Le risorse finanziarie, in sostanza, non bastano più. Peccato.
…E pensare che l’UE ha appena ricevuto il Premio Nobel per la Pace… Come pensa di mantenerlo visto che toglie ai suoi giovani la possibilità di conoscere e sperimentare culture diverse, la possibilità di imparare la tolleranza e di arricchirsi attraverso la diversità?
Sì, perché l’Erasmus è molto di più che “a party every night”.
I più, gli sprovveduti, i genitori dei poveri studenti che desiderano sperimentare il Programma, sono convinti del fatto che l’Erasmus sia solo una scusa pratica per fare un anno di vacanza. Addirittura in Spagna l’Erasmus è chiamato “Orgasmus”!
Bene, io vi posso assicurare che non è così, o meglio, non solo.
L’Erasmus ti permette di conoscere una lingua e una cultura diverse dalle tue, non superficialmente ma in profondità, visto che quella lingua e quella cultura non le devi solo osservare o studiare: in quella lingua e in quella cultura ti ci devi immergere per poter vivere, mangiare, dormire, pagare le bollette e perfino fare shopping!
A me l’Erasmus ha cambiato la vita, mi ha insegnato tanto e a questa esperienza devo molto: se sono quello che sono è grazie ad essa.
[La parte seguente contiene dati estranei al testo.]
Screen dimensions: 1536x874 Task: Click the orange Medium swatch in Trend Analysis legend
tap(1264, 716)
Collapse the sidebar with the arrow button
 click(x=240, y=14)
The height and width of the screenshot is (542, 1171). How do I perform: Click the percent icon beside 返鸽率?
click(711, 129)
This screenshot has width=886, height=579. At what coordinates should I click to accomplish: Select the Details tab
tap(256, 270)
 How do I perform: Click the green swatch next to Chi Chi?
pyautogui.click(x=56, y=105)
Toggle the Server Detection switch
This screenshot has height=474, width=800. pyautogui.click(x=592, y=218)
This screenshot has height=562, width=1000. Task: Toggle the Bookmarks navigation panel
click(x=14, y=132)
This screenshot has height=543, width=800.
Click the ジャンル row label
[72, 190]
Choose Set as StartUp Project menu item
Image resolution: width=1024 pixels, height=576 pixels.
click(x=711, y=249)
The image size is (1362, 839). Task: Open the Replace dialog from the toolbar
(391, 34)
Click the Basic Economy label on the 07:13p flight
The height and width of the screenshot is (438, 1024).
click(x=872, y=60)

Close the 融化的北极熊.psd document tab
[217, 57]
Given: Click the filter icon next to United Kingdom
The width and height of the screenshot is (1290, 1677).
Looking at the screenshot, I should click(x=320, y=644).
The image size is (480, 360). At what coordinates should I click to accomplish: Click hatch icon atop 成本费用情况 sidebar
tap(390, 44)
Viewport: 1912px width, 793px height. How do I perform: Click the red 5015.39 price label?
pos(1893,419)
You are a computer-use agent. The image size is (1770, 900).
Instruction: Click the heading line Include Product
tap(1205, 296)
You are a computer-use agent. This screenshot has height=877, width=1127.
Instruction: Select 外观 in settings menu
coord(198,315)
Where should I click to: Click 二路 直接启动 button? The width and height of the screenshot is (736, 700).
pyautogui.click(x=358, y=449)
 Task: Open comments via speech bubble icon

Chiedete a tutti gli ex studenti Erasmus: vi diranno la stessa cosa.
Quando arrivai a Siviglia, con due valigie in mano e con mancanza di dimestichezza in fatto di partenze, ricordo che mi dissi: “e adesso che cazzo faccio?”. Avevo solo 22 anni e avevo intrapreso un viaggio, in senso lato, che mi avrebbe fatto crescere, che di fatto mi ha formato e mi ha insegnato a tollerare (un pregio di grande importanza, in un mondo sempre più chiuso e che ha sempre più paura di chi è diverso da sé).
Tolleranza! È la prima cosa che ti insegna questa esperienza. Come pretendete che i giovani imparino la tolleranza se gli togliete la possibilità di sperimentare con mano cosa voglia dire vivere in un paese straniero?
Vi sembra facile restare immobili a guardare come lavano i piatti i tedeschi?
Vi sembra facile non incazzarsi quando i vostri coinquilini dimenticano la birra nel congelatore, facendo esplodere le bottiglie, tanto da dover mangiare spinaci surgelati col retrogusto di luppolo?
Vi sembra facile restare indifferenti vedendo un belga che spalma una bella fettona di polenta sul panettone coi frutti canditi?
Ecco, senza tolleranza credo che sarei impazzita!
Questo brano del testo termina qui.